I'm no architect, but I know a Nazi-era building when I see one. Every time I walked or jogged along Möckernstraße next to the Anhalter Bahnhof, I would remind myself to try to figure out what this beautiful red-brick building's history was. It's currently a hotel, but I didn't think it had always been one. The style sticks out, both because there's a huge empty lot surrounding the building and because it's right next to the Tempodrom, a very weird-looking modern building.
It turns out, the beautiful building at the corner of of Möckernstraße and Hallestraße was built during the 1930s with the help of an architect associated with Albert Speer (of Nazi fame), but its history is actually pretty tame. It began its life as a Post Office.
The building was originally constructed in 1933-1934 by the architect Kurt Kuhlow. It underwent a redesign a year later with the help of another architect, Georg Werner, which added a top floor and much of the elaborate stonework that you currently see. Werner ended up working with Albert Speer, but Wikipedia tells me that he wasn't considered a hard core Nazi.
From 1936 onwards, the building was a run-of-the-mill post office and letter distribution center. it served in this capacity through World War II. After the war, it was the main letter distribution center for the western section of the city.
After reunification, the building was way too small to serve the entire city. It was phased out of duty, falling out of service completely in the mid 1990s. It was replaced by this inspiring piece of architecture, which was built in 1971.

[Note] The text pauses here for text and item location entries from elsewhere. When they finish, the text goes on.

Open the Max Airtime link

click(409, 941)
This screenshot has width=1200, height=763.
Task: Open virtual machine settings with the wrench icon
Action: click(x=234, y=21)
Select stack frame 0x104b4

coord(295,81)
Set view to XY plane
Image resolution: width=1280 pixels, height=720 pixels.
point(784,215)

The two buildings are of slightly differing styles, don't you think? But they do represent different eras of Berlin's history. One, an era in which architecture was used to project state power. Another, when function prevailed over form. The old post office eventually became a hotel. The new one? The building was just sold, and will be renovated into more than 1000 apartments beginning in 2016.
What's new becomes old, and then new again. That's Berlin. That's history.